Will it happen soon? This is a billion dollar question that only the future can answer. But, the events and start-up of the project make an interesting reading. While Islamabad and the entire region was in the grip of US war over Afghanistan, and focus of international attention, President Pervez Musharraf has signed up with China to build a new deep water international sea port on the Gulf of Oman and only a stone’s through away from the Straits of Hormuz, as well as Iranian ports of Chah Bahar and Bundar Abbas. The short distance between Pakistan’s Mekran Coast — Gwadar and the Gulf States, is daily plied by dozens of small and big boats, ferrying people and cargo at an extremely low cost.
If everyone plays right, Gwadar will bring prosperity to most countries in the energy-rich Gulf, mineral, oil and gas-rich Central Asia, and South Asian region home to a fifth of the world population that is the new economic engine, and even farther to the north and east.
Economists, analysts and senior diplomats agree on this point, and the huge potential of the entire region. But, located as it is at the cross-roads of Middle East, Central Asia and East Asia, Pakistan — and region’s friends and foes will watch it with a hawk’s eye, both for its strategic and economic dimensions. Gen. Musharraf has just broken the ground for the $248 million first phase of the Gwadar sea port. While doing so, he said, “we all are witness to the making of history today.” “Prime Minister Zhu Rongji, took personal interest in agreeing to help Pakistan build this mega project and in providing finances and technical expertise,” he also said expressing his special gratitude to the Chinese leadership.
Chinese Vice Premier Wu Bangguo who represented his country at the ground breaking said, his country has sent “the best team of experts, builders and planners to construct the port.” China Harbor Construction Corporation (CHCC) will build the port for which Beijing is providing $198 million, and Islamabad $50 million for the first phase. It will be completed within three years. Pakistani Communications Minister Javed Ashraf Qazi says port development will take place in two phases. Phase one comprises construction of three multipurpose berths with 12.5 meter depth each, capable to accommodate vessels of upto 250,000 DWD. In phase two the port will have 21 more berths, including three dedicated container terminals.
Various Pakistani governments kept on wishing, and forgetting, to undertake the Gwadar deep sea port for the last 30 years. Its prospects seemed to have dimmed further as a result of the US war over Afghanistan. But things miraculously took a positive turn in November, soon after Taleban had been defeated in Afghanistan. Beijing and Islamabad signed an agreement to go ahead with Gwadar on March 16, confirming how significant it had become economically, strategically and politically.

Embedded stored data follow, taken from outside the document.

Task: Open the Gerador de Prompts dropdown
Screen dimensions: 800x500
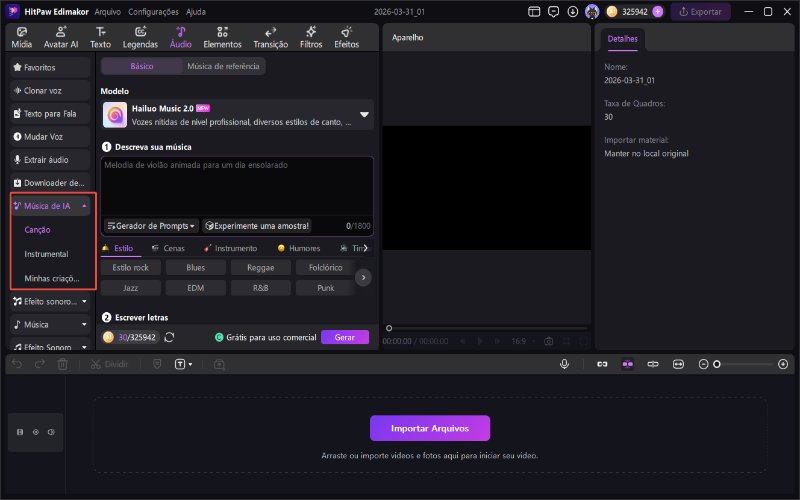Action: [x=151, y=226]
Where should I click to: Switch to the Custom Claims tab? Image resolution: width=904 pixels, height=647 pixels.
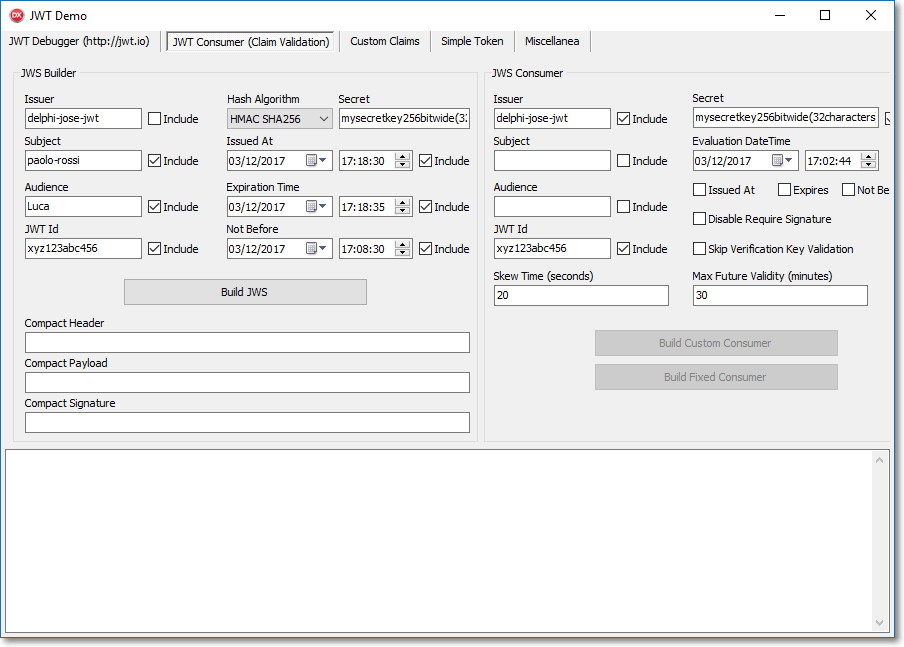coord(385,42)
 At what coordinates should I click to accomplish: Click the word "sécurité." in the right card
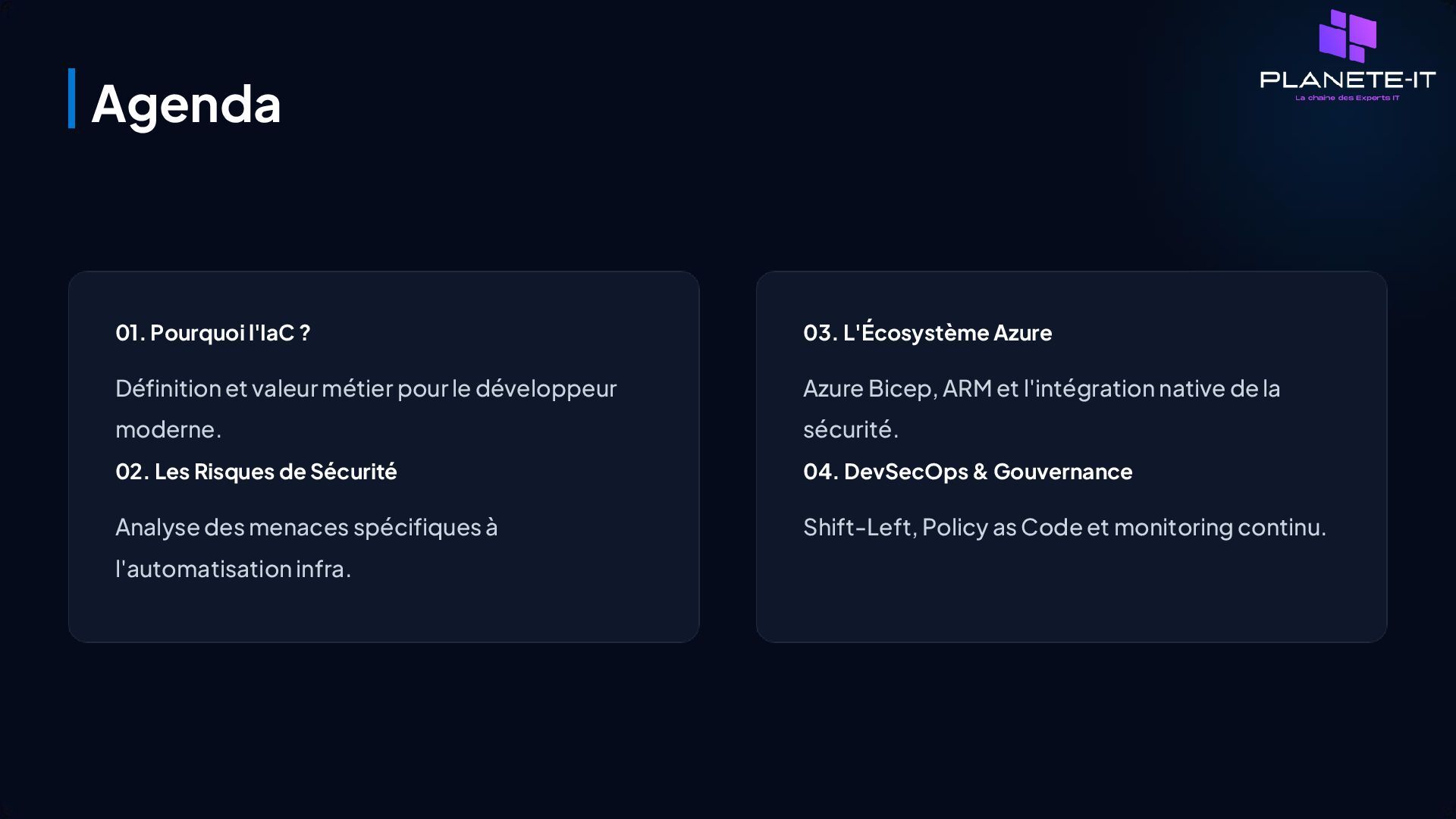click(x=850, y=429)
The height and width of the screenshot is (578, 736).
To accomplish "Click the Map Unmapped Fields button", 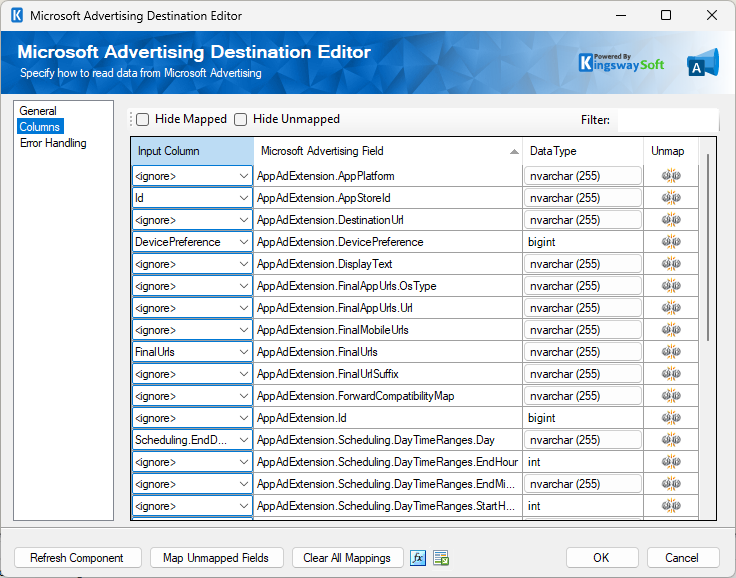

Where, after all is Gwadar located? It is a small fishermen’s town at the western-most tip of Pakistan’s Mekran Coast that is washed by the Arabian Sea. It is part of Baluchistan province, Pakistan’s poorest region that needs to be developed and opened up — Gwadar being one shot in its arm.
If everything goes well, and Islamabad and Beijing are known, in the past to have completed formidable projects like the mighty Karakoram Highway that connects Pakistani port of Karachi with China’ western region of Sinkiang Xinjiang formerly Sinkiang, galloping over the Himalayas, Gwadar will become a shipping, transit, industrial and commercial hub that none of its 50,000 population ever had dreamt.